The Dynamic Sun Workshop is the brainchild of Dr. Barbara Thompson, Solar Dynamics Observatory (SDO) Project Scientist here at NASA Goddard. The SDO scientists developed a workshop geared towards engineers who have a desire to do outreach would be a great way to empower NASA employees to get the NASA vision out to the community at large.
"For every future scientist in a classroom, there are several future engineers," said Thompson. "If we want to influence future generations, we need a greater representation from NASA's engineers."
The goal of the workshop is to encourage and facilitate outreach efforts in local schools and communities, including professional associations. It is geared for anyone interested in sharing their science, math, engineering and technological experiences with the public, specifically those SDO project personnel interested in learning more about education outreach.
Presenters for the workshop included Thompson, John Robinson, Deputy Program Manager for Living With a Star; Ken Hibbard, SOHO engineer; Barbara Lambert and Emilie Drobnes from SDO Education and Public Outreach; and Debbie Wood from the Chesapeake Children's Museum.
During the workshop, attendees are provided with the necessary tools to conduct a successful outreach experience and to take the stress out of the experience. As part of the workshop, attendees will build a shoebox spectroscope and learn about the light spectrum, map the magnetic field, use a sunspotter to view sunspots, access numerous Sun Earth Connection web resources, and borrow space-related materials for outreach presentations.
"Presentations to the public about the science on our missions don't have to be complicated," said Thompson. "In fact, it's better if it's presented in a way that focuses on the impact and the importance of the research. Most of the engineers I've worked with are deeply concerned about the scientific success, and have already begun to educate themselves on our research."
A "Dynamic Sun" website (dynamicsun.gsfc.nasa.gov) has been developed to provide presentation materials and hands-on activities dealing with the Sun and the Sun-Earth Connection for those who want to participate in an outreach experience, including special presentations on SDO and other recent missions. All of the presentations were prepared using Power Point and can be easily modified to meet the target audience, which can range from kindergarten students to amateur astronomers. Everything is included on the website, i.e: the image presentations and their associated scripts.
"We've bought a computer, software, equipment, and demonstration materials," said Thompson. "We've loaded all of the presentations, activity booklets, demo instructions, and lots of web links and resources onto the computer. We pair them with a scientist to help them understand all of the materials. All they have to do is sign out the equipment and go."
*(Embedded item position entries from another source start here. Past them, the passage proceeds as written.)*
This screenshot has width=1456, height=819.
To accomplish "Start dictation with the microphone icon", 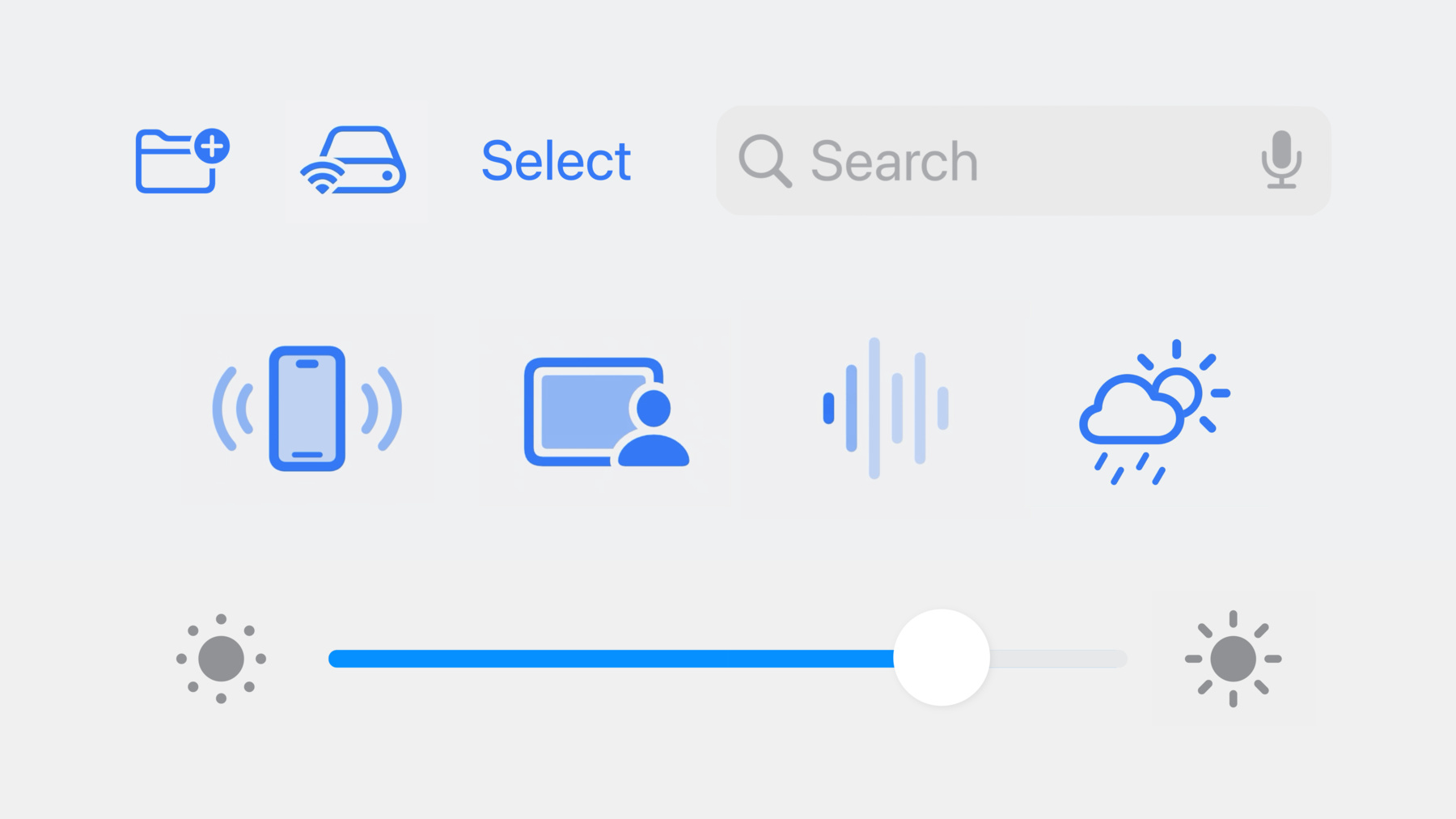I will [x=1281, y=159].
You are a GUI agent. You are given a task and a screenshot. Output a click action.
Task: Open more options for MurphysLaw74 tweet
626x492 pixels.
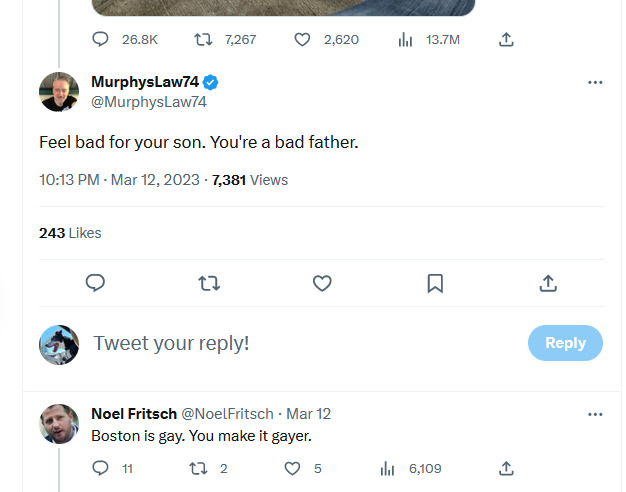click(595, 82)
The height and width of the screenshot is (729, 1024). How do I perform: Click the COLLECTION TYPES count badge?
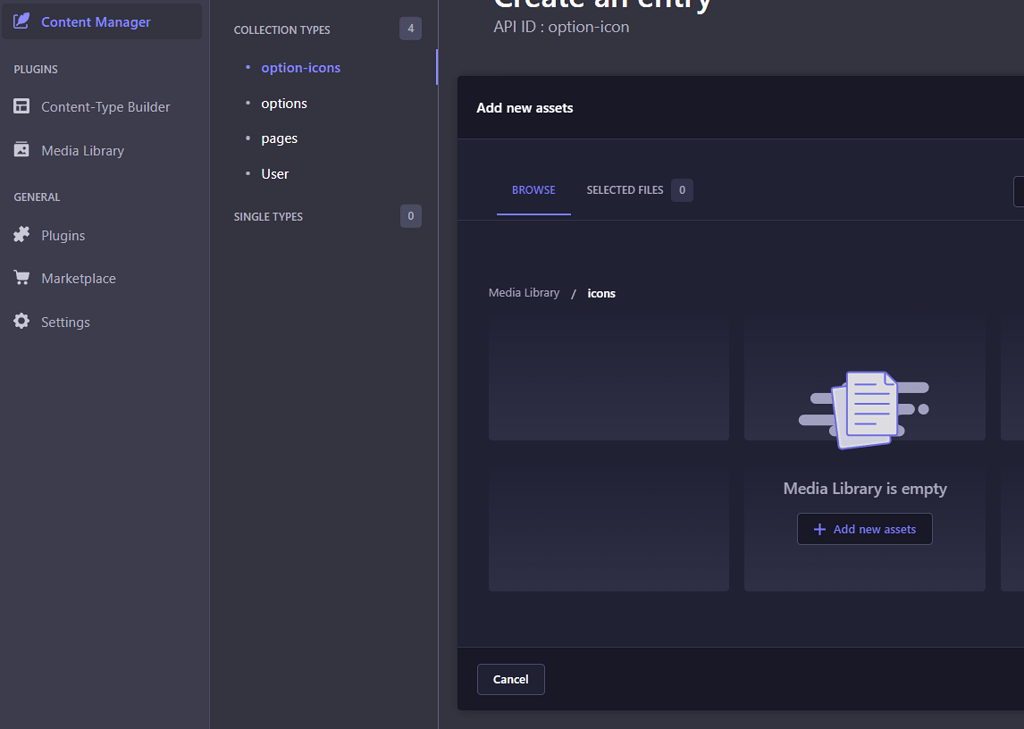pos(410,28)
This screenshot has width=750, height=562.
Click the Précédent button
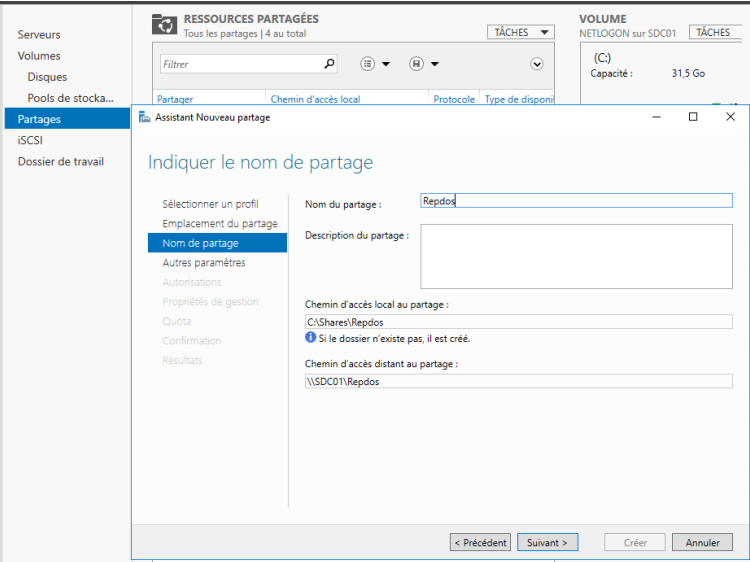pyautogui.click(x=480, y=542)
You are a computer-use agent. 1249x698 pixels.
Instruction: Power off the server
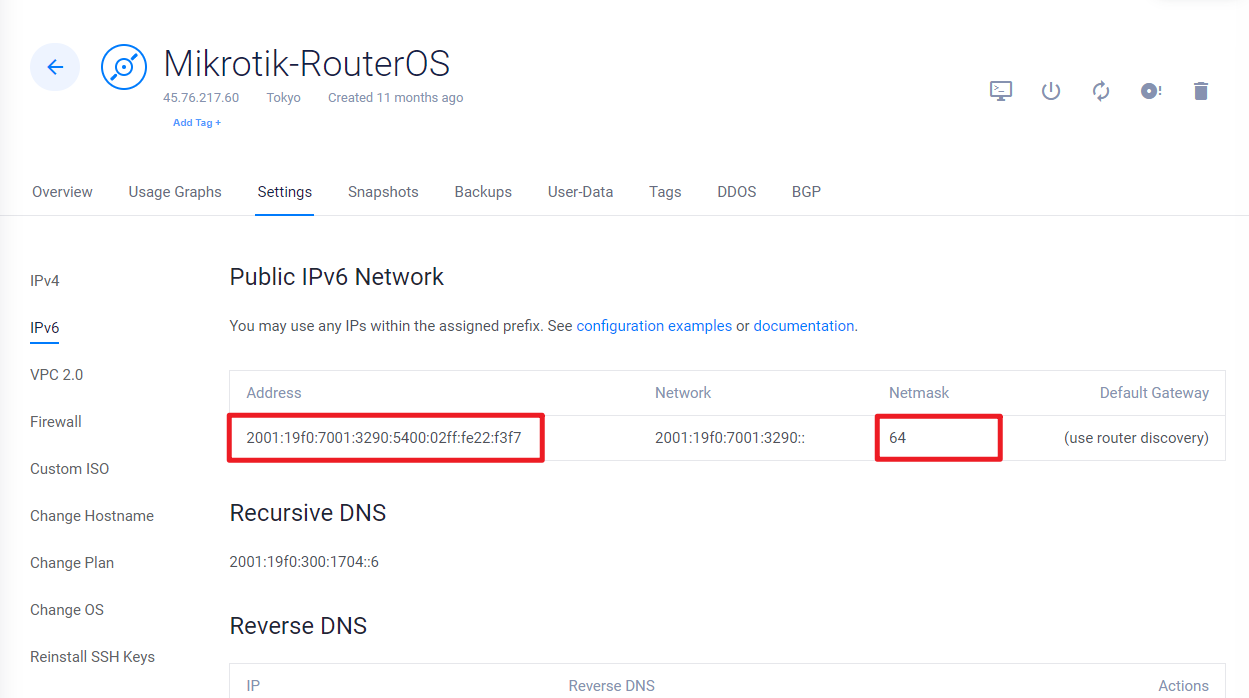tap(1050, 90)
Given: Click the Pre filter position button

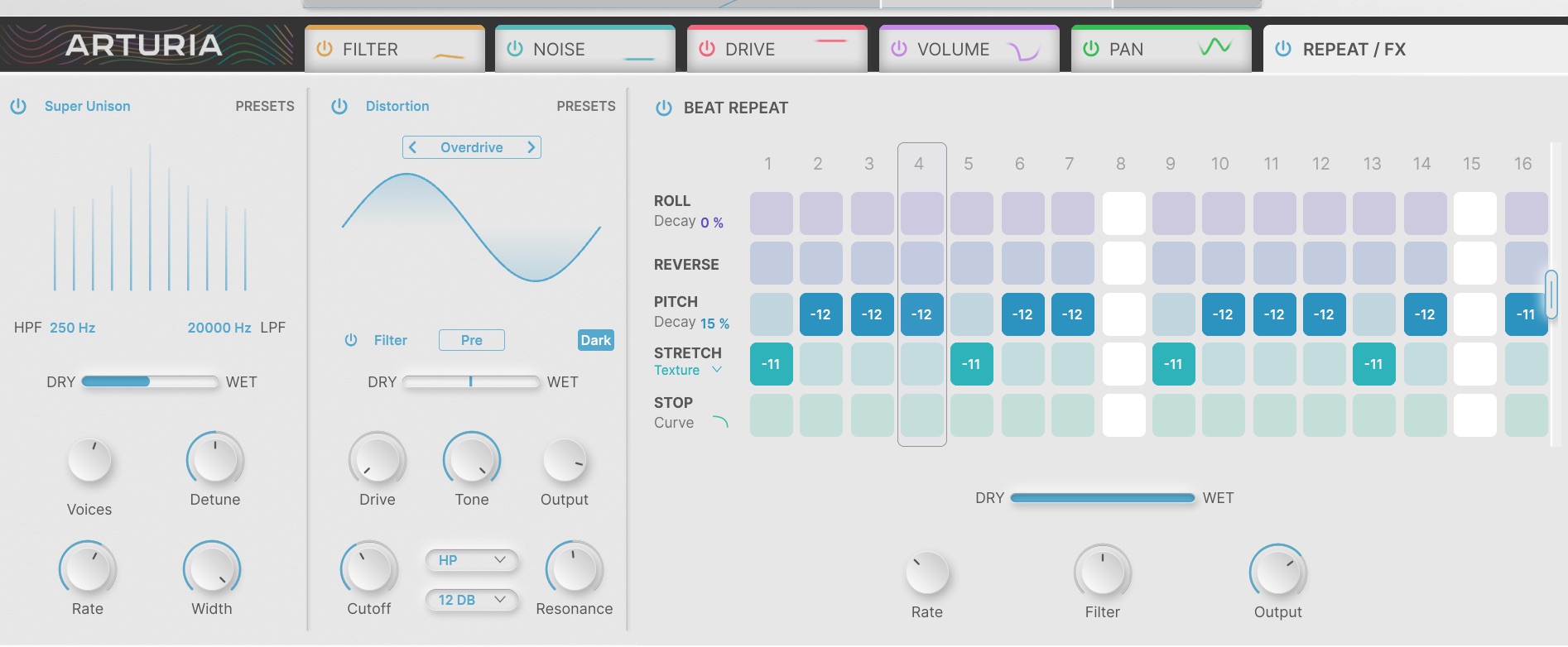Looking at the screenshot, I should [471, 340].
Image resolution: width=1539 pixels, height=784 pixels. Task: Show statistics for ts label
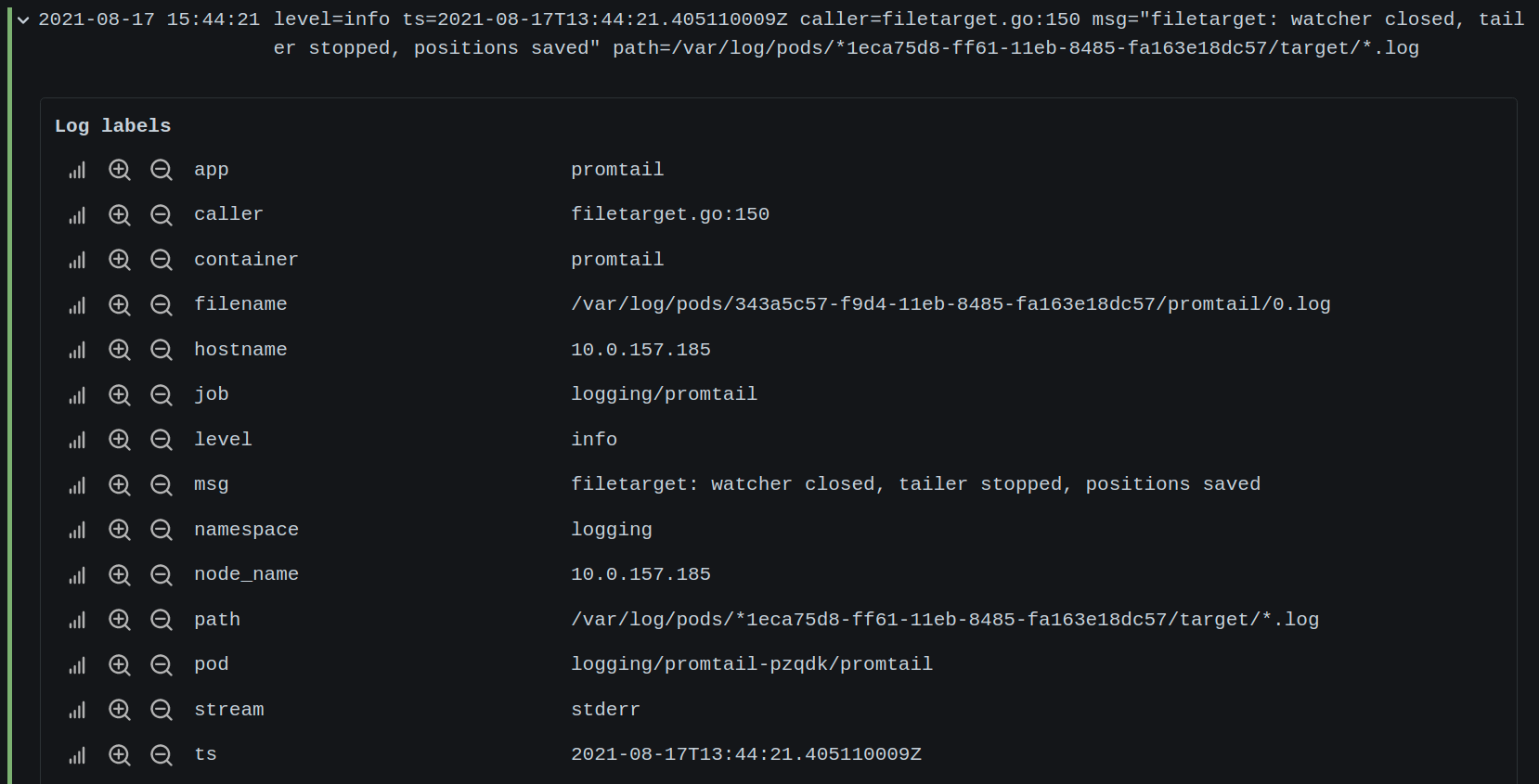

The workshop has been offered twice, Aug. 14 and Aug. 22. Both sessions have had as many as 30 participants. The project plans to host additional workshops to interested parties in the fall.
Although initially tailored to the SDO project, the workshop can be tailored and offered to other projects on center if desired.
"The engineers are vital to the scientific success of our missions, and often they disappear from the public eye after launch," added Thompson. "We want to take advantage of their dedication and put them in the spotlight."
SDO is the first Space Weather Research Network mission in the Living With a Star program. SDO is designed to help us understand the Sun's influence on Earth and near-Earth space by studying the solar atmosphere on small scales of space and time and in many wavelengths simultaneously. SDO will study the source of the Sun's energy, the solar interior, as well as the many manifestations of the storage and release of energy in the Sun's atmospheric layers. SDO will provide us with the tools and scientific understanding that will enable us to improve the quality of solar activity forecasts.
SDO, scheduled for launch in 2007, is designed to fly for a nominal 5 years.